Upon receipt of a depository institution's currency deposit, the cash department within each Reserve Bank Office or cash depot will immediately verify the deposit and compare it to the depository institution's notification. The deposit notification, which contains the institution's unique identifier and details of the deposit such as the total dollar amount and breakdown by denomination, can be in either electronic or paper format (PDF). When this verification process is complete, the local Reserve Bank will pass credit to the depository institution's Federal Reserve account for the amount of the deposit. The deposit is then placed into vault storage until further processing is conducted by the Reserve Bank.

Currency deposits are piece-counted by automated currency processing machines at a Reserve Bank Office on a first in-first out basis. Notes are inspected for authenticity and fitness at a rate of approximately 100,000 notes per hour, and notes that are no longer fit for circulation are destroyed by the Federal Reserve. On average, approximately 15 percent of all currency notes deposited are destroyed because the notes do not meet fitness guidelines (PDF). Unfit notes usually consist of soiled, defaced, or torn notes.

Counterfeit currency not previously detected by depository institutions is transferred to the U.S. Secret Service (Off-site Link). The depository institution's Federal Reserve account will be debited for the amount of counterfeit currency that was presented to the Reserve Bank Office. Notes that are deemed fit for recirculation are packaged and stored in inventory until ordered by depository institutions. When currency is ordered, a debit is passed to the institution's Federal Reserve account for the amount of the order on the day that the currency is released by the Federal Reserve to an armored carrier.

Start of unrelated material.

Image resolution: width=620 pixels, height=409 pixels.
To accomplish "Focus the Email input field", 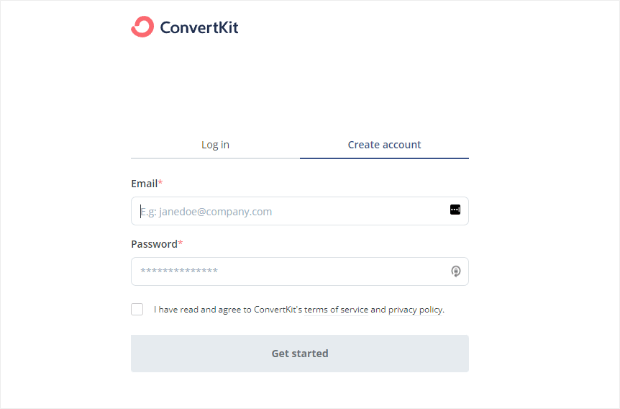I will (x=300, y=211).
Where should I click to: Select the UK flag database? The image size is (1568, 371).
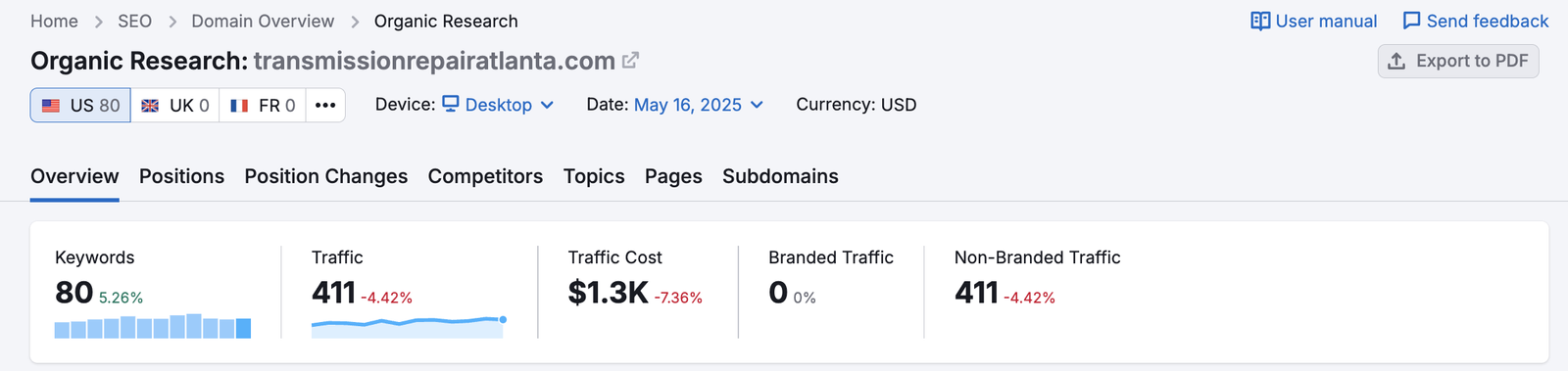pyautogui.click(x=174, y=105)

To replace destroyed notes and to accommodate the growth of U.S. currency in circulation, the Federal Reserve Banks issue newly printed currency each year. The U.S. Bureau of Engraving and Printing (BEP) (Off-site Link) prints new currency in its Washington, D.C. and Ft. Worth, Texas, manufacturing plants. Since 2010, the BEP prints on average seven billion notes annually to meet worldwide demand for U.S. currency. New notes are distributed to the 28 Reserve Bank Offices throughout the United States and are issued when inventories of fit notes fall below adequate levels. The Board of Governors mandates that each Federal Reserve Office fill orders with fit notes first in order to minimize the printing costs for new currency. As of September 2015, nearly $1.34 trillion in U.S. currency is in circulation worldwide. Moreover, approximately two-thirds of that amount is circulating outside the United States.